Exercise text:
Photo: Doug Eisengrein
If anyone has succeeded in putting a dent in the old-school Pro Tools/Avid sound and film software stronghold, it would be Apple. Way back in the Neanderthal days of Mac OS 6 (if you can remember that far back), the company unveiled the first version of QuickTime, which among other things introduced the playback of digital video on the Mac and later on PCs as well. Almost a decade later came Final Cut (now dubbed Final Cut Studio and the lighter weight Final Cut Express), which revolutionized digital video editing and postproduction. While those facts may be fascinating for filmmakers, what if you are not the next Quentin Tarantino or Spike Lee, but a music producer who needs full-scale multitrack audio capabilities and also wants to spread your wings into film? Once again, Apple can fit the bill with Logic Studio ($499, including Logic Pro 8; www.apple.com/logicstudio). Take a look inside the Silicon Valley stalwart's top-billing DAW to see what it has in store for you budding score composers.
New for Logic Pro 8, when you use the New command to launch a project, a wide selection of predefined templates is presented from which to choose. One of those, found in the Produce tab, is “Music for Picture.” That template includes, among other things, multiple audio tracks and a track ready for importing video. You can open any QuickTime movie, and it will appear in the Video track along the timeline in the Arrange screen, frame-by-frame, as well as in a standard QuickTime Movie pop-up. This window conveniently sets the volume linked with the loaded movie to silent, in the assumption that you will be scoring the movie yourself and thus not need the audio that is currently tied to that video clip.

Work required: Reproduce verbatim the passage of the Logic Studio review that begins with "New for Logic" and ends with "that video clip.". The items that come next are separate from the Logic Studio review.

Data extracts:
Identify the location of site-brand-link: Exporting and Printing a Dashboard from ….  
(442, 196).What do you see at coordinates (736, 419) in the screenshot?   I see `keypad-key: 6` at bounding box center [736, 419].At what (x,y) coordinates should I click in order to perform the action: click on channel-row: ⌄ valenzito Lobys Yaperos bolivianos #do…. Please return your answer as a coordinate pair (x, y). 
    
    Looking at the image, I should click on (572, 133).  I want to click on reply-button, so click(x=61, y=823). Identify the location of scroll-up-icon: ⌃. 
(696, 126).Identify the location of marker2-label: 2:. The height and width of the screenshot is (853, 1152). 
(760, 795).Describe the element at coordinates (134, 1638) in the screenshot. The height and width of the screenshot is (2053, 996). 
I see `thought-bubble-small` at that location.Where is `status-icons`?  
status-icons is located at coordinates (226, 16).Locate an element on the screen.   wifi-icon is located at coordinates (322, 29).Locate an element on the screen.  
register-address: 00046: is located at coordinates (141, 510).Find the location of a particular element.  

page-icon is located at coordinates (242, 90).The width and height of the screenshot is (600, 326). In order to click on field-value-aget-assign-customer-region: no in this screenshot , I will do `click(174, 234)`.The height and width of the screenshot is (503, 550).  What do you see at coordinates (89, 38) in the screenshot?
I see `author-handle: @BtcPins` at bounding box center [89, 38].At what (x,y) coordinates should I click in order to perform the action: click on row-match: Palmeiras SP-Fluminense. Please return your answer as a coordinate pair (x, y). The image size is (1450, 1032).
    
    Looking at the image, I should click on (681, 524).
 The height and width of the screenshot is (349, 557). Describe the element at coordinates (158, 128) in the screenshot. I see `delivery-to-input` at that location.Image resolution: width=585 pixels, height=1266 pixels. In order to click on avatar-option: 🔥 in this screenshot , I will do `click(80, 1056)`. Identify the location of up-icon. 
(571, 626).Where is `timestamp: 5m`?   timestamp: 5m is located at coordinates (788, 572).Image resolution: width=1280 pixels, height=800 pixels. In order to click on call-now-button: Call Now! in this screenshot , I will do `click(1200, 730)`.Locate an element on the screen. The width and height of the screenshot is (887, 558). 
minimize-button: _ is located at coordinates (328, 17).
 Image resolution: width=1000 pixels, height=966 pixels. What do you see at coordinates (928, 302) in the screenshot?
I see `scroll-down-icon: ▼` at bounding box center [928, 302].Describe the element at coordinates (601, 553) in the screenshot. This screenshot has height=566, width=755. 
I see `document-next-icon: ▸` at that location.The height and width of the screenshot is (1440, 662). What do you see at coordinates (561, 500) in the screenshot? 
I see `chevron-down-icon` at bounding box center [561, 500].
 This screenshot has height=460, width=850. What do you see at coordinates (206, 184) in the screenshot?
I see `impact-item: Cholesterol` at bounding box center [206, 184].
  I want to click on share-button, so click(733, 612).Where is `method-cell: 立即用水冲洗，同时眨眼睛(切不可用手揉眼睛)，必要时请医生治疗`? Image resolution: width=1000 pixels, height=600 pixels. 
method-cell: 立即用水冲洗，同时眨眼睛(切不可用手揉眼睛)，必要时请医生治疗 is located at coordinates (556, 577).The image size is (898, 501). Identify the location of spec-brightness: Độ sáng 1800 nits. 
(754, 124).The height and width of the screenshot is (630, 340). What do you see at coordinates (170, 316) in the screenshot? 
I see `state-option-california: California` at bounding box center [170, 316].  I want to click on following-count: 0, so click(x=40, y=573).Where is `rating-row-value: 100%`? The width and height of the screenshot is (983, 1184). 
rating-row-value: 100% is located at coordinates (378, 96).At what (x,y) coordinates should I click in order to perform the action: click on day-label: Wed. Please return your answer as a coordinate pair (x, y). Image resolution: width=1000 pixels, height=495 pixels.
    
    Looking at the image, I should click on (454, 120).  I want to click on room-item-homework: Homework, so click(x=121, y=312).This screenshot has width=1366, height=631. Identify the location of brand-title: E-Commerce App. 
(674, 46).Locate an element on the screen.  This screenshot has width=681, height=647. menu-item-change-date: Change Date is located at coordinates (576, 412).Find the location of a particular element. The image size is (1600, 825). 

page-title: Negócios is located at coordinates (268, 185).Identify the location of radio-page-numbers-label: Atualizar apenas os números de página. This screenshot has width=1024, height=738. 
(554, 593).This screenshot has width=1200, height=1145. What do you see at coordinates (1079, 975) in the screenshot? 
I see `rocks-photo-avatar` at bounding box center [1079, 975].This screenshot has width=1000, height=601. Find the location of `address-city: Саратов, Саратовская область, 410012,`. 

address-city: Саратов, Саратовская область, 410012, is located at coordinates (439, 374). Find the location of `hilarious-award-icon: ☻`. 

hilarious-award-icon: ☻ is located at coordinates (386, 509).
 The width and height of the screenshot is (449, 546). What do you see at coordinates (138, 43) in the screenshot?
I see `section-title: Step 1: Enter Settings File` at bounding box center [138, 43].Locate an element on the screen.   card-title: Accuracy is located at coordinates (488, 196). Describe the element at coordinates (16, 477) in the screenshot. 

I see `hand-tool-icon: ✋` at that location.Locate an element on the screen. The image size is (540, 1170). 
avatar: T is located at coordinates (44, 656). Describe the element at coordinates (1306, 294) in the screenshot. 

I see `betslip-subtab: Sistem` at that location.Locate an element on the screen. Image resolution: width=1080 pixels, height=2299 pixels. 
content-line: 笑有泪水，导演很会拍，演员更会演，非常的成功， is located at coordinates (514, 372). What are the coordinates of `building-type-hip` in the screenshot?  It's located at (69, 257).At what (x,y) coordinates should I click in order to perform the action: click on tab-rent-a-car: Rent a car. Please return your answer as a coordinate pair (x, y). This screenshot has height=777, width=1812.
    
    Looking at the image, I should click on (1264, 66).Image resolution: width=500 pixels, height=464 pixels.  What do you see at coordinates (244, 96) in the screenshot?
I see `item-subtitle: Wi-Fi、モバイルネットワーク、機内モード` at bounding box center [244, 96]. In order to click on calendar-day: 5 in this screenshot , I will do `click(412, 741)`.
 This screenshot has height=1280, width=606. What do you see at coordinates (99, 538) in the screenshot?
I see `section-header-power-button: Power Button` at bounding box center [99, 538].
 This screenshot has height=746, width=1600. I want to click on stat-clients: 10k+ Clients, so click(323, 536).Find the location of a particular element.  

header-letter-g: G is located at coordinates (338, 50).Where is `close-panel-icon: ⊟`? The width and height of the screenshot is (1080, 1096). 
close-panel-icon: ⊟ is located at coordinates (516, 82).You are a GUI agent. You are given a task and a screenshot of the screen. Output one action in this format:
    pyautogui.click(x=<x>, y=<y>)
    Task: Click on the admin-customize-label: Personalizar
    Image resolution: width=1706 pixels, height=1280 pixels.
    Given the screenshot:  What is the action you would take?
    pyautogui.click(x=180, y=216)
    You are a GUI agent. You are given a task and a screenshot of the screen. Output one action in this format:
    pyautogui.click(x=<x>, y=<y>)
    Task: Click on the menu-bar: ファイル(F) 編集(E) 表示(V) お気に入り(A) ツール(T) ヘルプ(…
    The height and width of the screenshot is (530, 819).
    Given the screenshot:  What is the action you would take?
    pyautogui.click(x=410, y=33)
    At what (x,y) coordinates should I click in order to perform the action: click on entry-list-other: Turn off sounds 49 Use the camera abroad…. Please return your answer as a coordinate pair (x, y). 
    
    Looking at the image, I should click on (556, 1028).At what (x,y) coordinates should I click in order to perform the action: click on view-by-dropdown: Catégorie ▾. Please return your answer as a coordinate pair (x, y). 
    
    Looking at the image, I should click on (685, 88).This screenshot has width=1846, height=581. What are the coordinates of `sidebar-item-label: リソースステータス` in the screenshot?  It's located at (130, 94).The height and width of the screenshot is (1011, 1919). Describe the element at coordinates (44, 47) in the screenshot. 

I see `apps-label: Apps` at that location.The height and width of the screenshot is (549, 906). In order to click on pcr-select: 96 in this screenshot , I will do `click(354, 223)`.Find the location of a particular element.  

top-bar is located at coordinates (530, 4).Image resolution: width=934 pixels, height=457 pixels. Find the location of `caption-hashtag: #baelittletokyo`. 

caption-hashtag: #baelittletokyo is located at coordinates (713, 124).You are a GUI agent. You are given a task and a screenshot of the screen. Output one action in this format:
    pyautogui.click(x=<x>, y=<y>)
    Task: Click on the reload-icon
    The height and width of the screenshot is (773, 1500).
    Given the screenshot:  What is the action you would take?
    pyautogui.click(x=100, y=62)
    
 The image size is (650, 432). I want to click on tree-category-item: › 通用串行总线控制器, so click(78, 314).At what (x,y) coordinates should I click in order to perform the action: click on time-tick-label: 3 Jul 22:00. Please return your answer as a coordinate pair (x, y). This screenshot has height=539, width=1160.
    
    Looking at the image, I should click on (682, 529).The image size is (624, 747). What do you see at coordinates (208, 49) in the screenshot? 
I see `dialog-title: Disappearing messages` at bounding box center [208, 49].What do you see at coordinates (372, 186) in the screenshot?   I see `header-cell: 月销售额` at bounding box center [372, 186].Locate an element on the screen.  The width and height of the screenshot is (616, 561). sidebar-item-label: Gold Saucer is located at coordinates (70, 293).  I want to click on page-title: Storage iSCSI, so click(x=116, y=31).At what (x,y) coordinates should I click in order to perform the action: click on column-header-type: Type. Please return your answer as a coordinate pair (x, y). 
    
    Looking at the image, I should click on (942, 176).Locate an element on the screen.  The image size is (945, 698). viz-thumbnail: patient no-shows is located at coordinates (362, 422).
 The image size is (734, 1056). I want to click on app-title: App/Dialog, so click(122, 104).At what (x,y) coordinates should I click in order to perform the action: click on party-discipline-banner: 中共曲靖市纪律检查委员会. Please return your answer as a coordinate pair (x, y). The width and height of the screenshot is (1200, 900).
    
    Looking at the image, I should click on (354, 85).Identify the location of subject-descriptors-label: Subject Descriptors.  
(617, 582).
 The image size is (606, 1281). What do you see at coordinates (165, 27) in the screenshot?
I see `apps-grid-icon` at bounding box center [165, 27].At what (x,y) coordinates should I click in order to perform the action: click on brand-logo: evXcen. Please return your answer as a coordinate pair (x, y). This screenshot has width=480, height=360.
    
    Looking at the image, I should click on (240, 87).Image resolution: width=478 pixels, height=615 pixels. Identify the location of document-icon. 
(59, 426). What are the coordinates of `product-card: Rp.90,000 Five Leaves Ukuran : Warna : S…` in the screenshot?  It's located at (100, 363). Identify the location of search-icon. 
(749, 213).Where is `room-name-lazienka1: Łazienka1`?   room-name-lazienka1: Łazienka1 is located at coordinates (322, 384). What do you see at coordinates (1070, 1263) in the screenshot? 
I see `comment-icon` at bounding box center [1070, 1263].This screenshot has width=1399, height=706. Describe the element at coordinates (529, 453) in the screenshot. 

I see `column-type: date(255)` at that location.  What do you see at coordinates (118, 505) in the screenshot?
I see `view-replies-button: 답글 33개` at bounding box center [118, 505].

Solution to this task:
New for Logic Pro 8, when you use the New command to launch a project, a wide selection of predefined templates is presented from which to choose. One of those, found in the Produce tab, is “Music for Picture.” That template includes, among other things, multiple audio tracks and a track ready for importing video. You can open any QuickTime movie, and it will appear in the Video track along the timeline in the Arrange screen, frame-by-frame, as well as in a standard QuickTime Movie pop-up. This window conveniently sets the volume linked with the loaded movie to silent, in the assumption that you will be scoring the movie yourself and thus not need the audio that is currently tied to that video clip.